**Required work**
Please print every record below exactly as written, leaving out the pictures.

**Records for the exercise**
------------------------------
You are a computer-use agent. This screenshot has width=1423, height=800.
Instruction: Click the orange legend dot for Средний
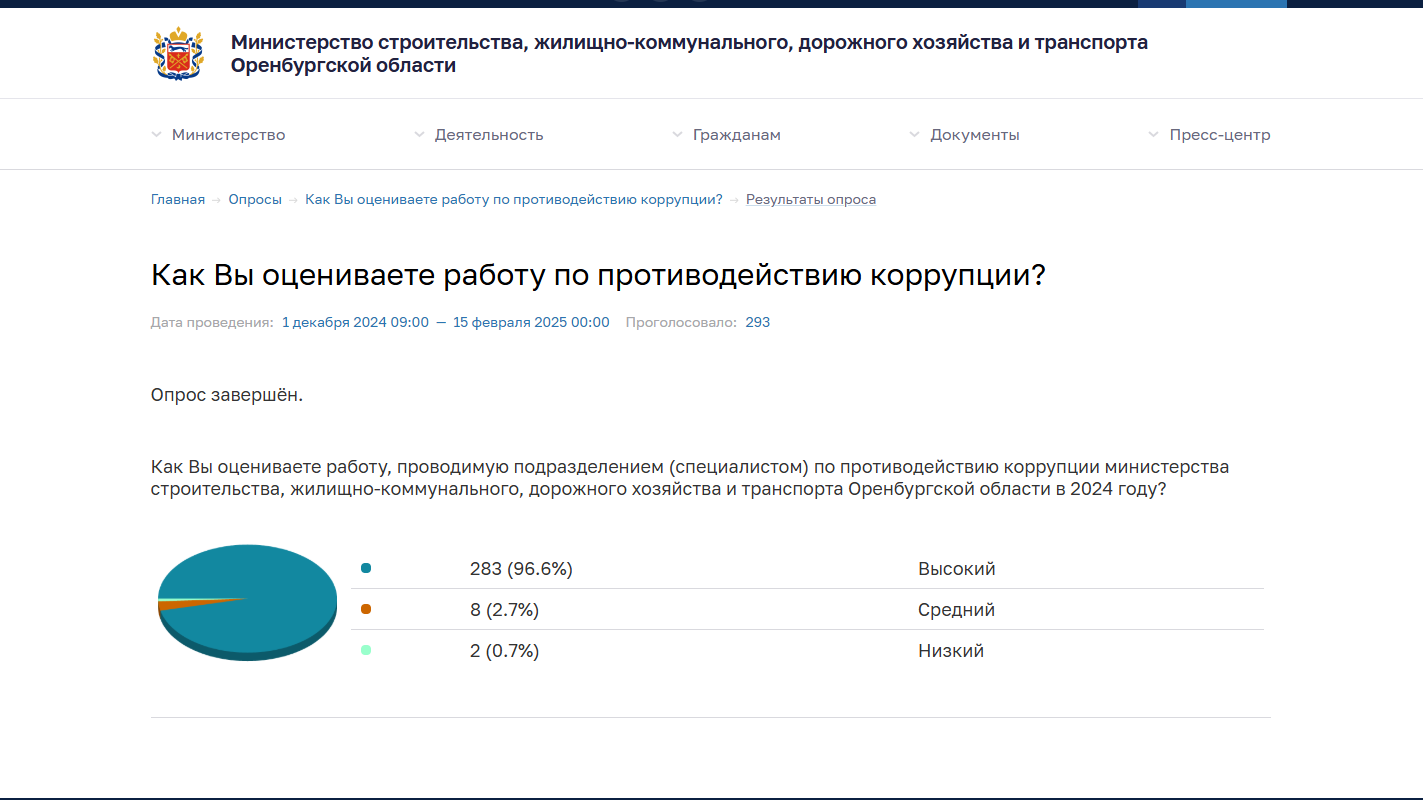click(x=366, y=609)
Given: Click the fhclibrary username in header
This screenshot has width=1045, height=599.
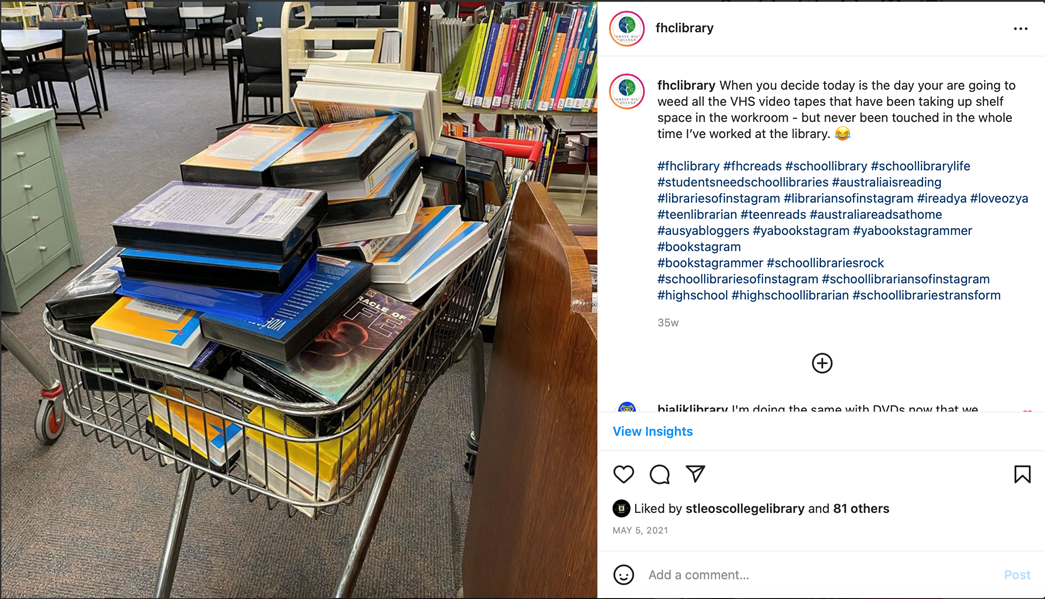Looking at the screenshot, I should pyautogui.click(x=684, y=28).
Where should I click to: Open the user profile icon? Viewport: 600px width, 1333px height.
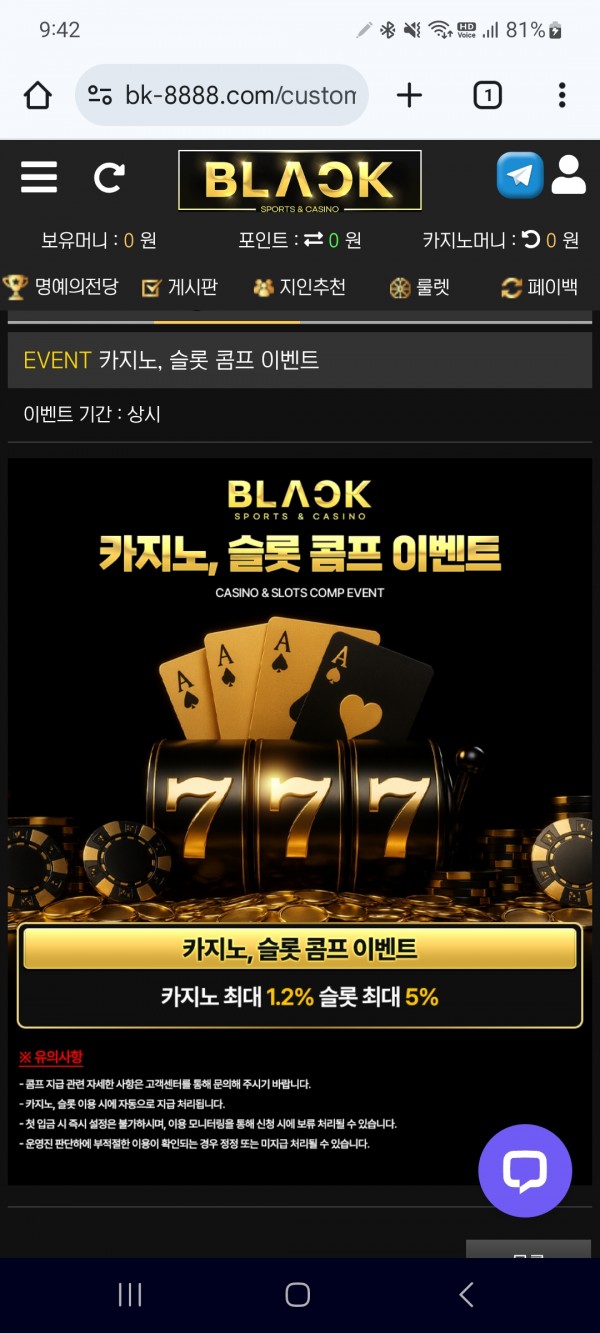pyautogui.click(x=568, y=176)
------------------------------
**Answer box**
You are a computer-use agent. This screenshot has width=1423, height=800.
Instruction: Click the orange legend dot for Средний
click(x=366, y=609)
Given: Click the fhclibrary username in header
This screenshot has width=1045, height=599.
Looking at the screenshot, I should pyautogui.click(x=684, y=28).
Where should I click to: Open the user profile icon? Viewport: 600px width, 1333px height.
pyautogui.click(x=568, y=176)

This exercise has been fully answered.